Cette tuerie n’est pas sans rappeler le massacre de 17 mineurs de Tumeremo en mars dernier, dans l’état de Bolivar à l’est du pays .

Des instruments de la dérive

Le mois dernier nous vous parlions des tensions qui s’étaient exacerbées au Venezuela depuis la proclamation de l’état d’urgence en mai 2016, conférant des pouvoirs discrétionnaires accrus à l’exécutif, puis de la suspension le 20 octobre de la procédure de révocation du Président Maduro ... et enfin de la mise en œuvre d’opérations de sécurité, comme l’”Operación Liberación y Protección del Pueblo” (OLP) sur fond d’exécutions extrajudiciaires. Nous avions aussi évoqué l’utilisation d’armes létales pour contrôler les manifestants (résolution no8610), la multiplication des arrestations arbitraires et le passage en cours martiale d’opposants politiques. Autant d’éléments qui démontrent la militarisation grandissante de l’ordre public.
Le 13 juillet 2015 le Ministère du Pouvoir Populaire pour les Relations Intérieures, la Justice et la Paix (MPPRIJP) lançait l’opération pour la libération du peuple (Operación para la Liberación del Pueblo OLP). Il s’agit d’un plan national inédit en matière de sécurité citoyenne. Sa finalité : la lutte contre le crime organisé. Mais aucun document officiel n’étaye ce plan et il ne fournit pas d’indications sur les objectifs, les méthodes ou les principes supposés le régir.
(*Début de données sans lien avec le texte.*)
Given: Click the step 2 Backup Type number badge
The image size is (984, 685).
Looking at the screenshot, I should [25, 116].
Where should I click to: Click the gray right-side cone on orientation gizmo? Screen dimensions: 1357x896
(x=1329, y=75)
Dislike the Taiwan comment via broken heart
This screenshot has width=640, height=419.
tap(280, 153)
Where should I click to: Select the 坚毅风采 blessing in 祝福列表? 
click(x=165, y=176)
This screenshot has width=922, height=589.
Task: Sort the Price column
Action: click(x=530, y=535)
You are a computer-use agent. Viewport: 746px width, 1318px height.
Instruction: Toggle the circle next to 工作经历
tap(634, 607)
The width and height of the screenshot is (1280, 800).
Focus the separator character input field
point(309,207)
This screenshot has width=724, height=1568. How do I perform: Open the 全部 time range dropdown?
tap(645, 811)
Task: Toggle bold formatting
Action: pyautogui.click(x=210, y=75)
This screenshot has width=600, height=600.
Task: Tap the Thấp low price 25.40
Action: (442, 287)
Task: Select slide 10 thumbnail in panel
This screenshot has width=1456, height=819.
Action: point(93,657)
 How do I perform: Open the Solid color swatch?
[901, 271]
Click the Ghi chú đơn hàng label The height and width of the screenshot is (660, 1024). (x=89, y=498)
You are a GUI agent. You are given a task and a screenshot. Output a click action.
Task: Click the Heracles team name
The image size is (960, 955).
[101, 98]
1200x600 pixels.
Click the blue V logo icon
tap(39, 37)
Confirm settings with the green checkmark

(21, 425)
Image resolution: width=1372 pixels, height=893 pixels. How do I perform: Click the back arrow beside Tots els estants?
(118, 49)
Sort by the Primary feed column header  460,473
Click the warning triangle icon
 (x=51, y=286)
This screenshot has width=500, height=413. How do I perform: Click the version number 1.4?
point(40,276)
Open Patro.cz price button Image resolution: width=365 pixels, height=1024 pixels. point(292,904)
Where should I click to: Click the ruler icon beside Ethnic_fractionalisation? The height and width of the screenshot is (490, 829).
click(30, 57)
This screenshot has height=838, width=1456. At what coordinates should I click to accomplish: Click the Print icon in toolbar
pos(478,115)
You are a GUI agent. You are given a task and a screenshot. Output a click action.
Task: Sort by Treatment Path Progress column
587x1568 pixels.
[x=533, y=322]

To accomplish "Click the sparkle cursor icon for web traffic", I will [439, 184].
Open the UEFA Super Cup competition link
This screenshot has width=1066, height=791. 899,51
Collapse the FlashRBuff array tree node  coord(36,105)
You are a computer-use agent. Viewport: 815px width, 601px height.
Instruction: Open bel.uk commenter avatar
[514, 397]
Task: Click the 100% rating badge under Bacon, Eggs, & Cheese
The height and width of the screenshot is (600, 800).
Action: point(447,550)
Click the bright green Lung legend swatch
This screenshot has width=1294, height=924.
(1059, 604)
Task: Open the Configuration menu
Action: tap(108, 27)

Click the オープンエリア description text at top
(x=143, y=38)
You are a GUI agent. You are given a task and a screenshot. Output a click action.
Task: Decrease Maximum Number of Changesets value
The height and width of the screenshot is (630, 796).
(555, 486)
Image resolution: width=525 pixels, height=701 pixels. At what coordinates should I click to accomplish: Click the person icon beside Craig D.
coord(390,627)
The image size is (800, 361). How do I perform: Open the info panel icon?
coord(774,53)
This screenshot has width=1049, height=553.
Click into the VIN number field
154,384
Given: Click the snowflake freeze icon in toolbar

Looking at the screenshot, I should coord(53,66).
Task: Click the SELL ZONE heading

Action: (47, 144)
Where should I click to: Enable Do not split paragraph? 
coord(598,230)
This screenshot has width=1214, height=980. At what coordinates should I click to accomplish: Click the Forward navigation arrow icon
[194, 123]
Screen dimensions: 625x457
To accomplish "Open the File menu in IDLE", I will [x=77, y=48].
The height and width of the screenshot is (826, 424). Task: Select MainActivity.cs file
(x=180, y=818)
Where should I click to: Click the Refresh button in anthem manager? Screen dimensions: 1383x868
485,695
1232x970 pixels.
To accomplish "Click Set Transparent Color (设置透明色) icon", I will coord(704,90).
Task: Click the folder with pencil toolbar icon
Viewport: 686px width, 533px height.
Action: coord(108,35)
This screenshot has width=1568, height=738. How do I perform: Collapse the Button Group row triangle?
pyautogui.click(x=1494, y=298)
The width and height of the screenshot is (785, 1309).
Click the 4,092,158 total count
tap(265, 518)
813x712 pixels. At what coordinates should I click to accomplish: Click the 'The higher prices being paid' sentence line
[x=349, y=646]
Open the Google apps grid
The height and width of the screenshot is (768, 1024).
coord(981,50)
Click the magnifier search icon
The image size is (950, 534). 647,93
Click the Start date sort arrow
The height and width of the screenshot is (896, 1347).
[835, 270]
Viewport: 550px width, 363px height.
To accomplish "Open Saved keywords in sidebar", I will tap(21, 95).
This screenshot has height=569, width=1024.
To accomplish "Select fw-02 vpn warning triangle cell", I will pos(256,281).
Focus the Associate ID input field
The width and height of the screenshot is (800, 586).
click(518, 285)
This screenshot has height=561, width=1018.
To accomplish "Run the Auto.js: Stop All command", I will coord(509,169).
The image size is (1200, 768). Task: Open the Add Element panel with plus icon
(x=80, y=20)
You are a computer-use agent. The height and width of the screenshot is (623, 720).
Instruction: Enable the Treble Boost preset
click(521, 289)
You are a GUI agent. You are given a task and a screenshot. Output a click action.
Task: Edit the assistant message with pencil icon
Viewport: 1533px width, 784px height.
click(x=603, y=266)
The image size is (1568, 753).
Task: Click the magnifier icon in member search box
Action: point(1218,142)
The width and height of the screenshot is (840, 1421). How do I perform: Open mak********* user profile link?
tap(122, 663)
Le 26 octobre 2016, des échauffourées entre opposants au président, la police et des groupes armés ont fait des dizaines de blessés et 97 personnes ont été arrêtées. La vague précédente de protestations (en 2014) avait fait 43 morts et 878 blessés. Le Comité contre la Torture avait exprimé sa préoccupation face aux tortures et mauvais traitements infligés aux manifestants. Enfin, l’impunité pour plus de 500 auteurs de torture ou de mauvais traitements envers les contestataires montre clairement la dérive totalitaire du pays.
Sur fond de crise politique abyssale et d’accusations croisées de fomenter une « guerre économique », le glissement institutionnel actuel se manifeste donc par des violations répétées des droits de l’homme.